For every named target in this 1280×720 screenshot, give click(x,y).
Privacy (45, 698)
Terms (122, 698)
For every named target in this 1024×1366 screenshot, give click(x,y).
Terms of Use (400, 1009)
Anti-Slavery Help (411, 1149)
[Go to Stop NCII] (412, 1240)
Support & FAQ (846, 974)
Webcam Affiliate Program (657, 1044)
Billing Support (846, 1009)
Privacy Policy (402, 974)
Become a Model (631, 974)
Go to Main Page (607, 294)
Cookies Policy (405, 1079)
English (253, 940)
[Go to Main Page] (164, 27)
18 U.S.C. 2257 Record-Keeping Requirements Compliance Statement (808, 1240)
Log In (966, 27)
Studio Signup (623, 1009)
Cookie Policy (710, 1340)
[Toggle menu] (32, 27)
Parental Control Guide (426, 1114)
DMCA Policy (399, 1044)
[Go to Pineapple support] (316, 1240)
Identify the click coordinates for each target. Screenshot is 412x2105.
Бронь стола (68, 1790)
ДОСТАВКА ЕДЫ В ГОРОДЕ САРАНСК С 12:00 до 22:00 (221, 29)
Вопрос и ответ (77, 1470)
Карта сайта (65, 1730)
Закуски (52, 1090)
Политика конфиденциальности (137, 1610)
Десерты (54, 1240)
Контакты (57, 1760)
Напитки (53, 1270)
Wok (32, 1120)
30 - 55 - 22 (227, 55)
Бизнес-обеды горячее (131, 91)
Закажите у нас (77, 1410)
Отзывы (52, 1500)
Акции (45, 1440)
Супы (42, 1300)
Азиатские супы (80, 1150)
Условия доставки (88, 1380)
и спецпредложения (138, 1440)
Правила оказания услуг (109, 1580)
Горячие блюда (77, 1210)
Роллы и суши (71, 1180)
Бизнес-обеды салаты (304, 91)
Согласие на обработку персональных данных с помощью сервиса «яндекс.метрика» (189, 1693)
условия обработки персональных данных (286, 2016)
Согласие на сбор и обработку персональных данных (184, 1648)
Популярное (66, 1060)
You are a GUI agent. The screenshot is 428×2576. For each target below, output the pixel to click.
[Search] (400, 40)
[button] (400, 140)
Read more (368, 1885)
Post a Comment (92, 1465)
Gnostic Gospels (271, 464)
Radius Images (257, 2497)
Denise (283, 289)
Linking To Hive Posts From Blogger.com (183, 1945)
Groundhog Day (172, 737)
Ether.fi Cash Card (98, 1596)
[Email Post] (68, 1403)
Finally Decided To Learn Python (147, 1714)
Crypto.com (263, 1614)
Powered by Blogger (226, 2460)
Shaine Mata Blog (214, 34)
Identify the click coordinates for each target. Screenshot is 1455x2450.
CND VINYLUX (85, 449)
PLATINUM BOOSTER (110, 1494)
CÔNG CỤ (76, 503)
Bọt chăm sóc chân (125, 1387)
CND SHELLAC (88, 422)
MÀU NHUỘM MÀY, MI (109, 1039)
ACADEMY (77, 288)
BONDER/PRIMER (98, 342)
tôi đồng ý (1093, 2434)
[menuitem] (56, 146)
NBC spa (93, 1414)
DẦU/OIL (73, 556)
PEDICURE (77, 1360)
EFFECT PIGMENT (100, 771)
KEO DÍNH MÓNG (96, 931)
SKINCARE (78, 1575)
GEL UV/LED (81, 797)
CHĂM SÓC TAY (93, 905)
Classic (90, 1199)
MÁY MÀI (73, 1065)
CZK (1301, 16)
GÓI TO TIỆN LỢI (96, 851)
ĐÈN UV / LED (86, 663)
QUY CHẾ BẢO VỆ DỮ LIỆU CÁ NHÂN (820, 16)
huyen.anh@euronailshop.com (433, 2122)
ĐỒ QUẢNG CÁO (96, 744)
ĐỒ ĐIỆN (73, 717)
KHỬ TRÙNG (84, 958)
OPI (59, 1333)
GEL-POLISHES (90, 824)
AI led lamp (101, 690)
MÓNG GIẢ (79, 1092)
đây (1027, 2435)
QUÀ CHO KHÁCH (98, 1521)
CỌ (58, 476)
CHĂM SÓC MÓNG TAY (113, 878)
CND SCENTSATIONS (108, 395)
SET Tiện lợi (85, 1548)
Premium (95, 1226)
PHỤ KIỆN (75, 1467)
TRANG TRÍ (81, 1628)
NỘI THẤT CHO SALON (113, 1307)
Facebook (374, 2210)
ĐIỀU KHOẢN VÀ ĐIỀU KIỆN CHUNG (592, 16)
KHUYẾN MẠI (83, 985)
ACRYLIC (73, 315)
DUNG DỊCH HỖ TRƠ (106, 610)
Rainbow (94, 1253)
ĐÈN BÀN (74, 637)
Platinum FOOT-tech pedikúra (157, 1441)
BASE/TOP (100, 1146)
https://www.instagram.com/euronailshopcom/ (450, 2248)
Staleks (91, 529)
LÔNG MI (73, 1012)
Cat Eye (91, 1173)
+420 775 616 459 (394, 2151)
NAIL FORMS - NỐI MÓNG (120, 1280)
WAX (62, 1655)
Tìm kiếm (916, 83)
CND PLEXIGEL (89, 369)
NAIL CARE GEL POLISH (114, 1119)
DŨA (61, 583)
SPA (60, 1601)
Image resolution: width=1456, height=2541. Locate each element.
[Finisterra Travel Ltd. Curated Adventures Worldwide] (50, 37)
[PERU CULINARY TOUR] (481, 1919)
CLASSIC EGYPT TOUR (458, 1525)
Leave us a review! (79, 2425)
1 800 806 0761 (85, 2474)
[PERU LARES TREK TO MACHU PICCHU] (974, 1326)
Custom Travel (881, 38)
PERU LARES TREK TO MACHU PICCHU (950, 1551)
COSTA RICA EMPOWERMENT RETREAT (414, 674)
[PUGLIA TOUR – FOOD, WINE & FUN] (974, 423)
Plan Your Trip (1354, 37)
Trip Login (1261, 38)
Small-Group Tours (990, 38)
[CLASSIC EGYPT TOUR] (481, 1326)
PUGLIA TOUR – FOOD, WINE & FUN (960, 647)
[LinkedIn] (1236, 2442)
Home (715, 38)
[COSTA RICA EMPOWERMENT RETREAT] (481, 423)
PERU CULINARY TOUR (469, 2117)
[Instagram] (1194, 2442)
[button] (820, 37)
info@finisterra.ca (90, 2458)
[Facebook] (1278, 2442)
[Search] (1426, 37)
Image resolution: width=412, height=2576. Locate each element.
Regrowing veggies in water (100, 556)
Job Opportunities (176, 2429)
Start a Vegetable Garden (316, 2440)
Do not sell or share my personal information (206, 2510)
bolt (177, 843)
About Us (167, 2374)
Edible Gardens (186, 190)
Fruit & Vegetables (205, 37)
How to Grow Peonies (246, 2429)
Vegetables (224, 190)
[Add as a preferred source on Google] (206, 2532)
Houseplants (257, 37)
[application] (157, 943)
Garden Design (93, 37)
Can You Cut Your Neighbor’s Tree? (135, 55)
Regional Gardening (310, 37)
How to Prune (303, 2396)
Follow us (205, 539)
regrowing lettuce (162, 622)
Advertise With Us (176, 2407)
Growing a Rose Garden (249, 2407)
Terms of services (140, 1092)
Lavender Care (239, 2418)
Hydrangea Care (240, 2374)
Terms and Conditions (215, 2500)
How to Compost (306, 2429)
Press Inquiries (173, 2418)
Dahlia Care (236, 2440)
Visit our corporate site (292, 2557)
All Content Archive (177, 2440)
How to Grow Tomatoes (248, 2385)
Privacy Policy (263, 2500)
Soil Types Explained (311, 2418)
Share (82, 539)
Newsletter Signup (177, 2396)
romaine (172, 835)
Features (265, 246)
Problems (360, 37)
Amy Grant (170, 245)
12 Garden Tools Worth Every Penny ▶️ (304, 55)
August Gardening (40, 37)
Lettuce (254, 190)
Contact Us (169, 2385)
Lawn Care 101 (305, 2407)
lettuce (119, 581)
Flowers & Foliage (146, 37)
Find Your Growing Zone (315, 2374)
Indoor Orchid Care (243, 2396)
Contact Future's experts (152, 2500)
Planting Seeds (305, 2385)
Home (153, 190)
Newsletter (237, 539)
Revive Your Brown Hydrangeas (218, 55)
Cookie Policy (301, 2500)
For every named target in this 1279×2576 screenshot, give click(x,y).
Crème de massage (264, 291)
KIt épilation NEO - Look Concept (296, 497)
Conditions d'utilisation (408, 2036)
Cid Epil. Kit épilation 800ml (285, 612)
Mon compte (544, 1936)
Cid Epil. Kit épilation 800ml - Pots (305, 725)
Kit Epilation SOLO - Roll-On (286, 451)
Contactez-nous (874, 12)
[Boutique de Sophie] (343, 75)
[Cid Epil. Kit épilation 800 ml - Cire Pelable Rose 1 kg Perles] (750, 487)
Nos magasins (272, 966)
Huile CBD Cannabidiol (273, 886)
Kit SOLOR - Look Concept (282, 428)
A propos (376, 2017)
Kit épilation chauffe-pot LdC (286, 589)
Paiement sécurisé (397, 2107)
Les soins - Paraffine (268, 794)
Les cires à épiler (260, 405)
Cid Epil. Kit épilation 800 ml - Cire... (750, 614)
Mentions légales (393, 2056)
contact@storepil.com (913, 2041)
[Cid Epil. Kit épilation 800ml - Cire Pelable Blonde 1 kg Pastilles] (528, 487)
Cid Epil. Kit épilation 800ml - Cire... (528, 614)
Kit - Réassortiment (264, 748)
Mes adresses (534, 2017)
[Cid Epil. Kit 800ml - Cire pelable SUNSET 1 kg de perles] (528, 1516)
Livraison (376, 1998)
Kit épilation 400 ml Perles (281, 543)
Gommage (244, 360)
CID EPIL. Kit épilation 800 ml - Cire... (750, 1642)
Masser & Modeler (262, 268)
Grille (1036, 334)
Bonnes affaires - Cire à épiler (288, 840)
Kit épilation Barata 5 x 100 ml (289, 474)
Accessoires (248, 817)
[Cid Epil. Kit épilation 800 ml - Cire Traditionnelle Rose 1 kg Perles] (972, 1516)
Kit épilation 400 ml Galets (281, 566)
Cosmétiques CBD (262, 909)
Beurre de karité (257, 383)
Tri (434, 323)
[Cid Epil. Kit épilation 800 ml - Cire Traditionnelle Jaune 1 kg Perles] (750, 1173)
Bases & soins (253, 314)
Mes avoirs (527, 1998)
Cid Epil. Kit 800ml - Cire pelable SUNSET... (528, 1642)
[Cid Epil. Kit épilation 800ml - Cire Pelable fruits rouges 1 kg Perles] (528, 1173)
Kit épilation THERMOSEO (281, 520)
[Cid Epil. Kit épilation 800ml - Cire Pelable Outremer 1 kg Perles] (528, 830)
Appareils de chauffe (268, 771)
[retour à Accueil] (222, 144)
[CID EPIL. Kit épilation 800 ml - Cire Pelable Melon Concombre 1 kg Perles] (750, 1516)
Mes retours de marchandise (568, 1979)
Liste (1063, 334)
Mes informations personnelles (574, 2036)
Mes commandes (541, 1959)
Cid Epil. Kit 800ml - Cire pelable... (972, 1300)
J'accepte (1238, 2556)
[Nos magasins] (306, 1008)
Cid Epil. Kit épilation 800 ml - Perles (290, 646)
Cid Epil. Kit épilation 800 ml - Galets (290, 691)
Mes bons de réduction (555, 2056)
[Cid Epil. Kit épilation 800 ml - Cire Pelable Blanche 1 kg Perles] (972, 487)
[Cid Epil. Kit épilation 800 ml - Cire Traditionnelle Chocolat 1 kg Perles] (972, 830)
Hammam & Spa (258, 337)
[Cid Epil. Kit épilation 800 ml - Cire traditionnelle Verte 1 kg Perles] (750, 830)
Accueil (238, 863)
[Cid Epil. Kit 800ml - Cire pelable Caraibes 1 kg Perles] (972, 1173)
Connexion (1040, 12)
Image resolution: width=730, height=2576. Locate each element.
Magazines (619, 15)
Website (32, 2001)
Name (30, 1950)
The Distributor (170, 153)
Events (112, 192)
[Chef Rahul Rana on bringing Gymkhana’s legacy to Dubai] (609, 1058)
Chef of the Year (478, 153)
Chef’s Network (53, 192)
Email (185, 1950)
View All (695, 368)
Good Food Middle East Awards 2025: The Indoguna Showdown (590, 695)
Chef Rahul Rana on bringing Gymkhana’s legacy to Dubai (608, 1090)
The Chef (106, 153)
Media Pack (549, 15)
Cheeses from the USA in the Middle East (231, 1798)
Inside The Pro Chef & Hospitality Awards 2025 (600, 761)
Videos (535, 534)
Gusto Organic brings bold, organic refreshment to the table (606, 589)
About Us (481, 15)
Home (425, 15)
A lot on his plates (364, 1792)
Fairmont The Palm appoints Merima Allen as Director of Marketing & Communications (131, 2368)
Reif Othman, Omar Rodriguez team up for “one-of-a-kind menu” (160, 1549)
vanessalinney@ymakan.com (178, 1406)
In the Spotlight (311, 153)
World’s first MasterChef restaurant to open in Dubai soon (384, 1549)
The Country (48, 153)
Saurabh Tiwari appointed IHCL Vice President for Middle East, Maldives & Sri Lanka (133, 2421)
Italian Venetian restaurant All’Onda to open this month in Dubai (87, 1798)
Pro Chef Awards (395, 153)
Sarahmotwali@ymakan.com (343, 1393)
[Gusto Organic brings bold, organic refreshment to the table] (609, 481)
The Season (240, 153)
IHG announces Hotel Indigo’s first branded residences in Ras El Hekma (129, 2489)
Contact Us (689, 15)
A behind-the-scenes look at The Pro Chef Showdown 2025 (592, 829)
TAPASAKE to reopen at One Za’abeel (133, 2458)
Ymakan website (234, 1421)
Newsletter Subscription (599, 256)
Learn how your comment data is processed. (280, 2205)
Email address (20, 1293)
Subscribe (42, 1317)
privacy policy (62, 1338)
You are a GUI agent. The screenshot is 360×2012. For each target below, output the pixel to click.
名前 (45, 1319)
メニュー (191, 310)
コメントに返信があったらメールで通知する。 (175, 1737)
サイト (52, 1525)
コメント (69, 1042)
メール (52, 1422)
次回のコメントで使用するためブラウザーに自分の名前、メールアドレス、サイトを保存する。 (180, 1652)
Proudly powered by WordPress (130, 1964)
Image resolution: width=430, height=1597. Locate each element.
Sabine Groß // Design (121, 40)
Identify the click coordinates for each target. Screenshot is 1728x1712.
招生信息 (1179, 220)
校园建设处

┄┄┄┄┄┄

# HOW TO COMPLETE THIS TASK
From the data above, say how many lines include "element", and write nothing but the number.

# FINISHED TASK
4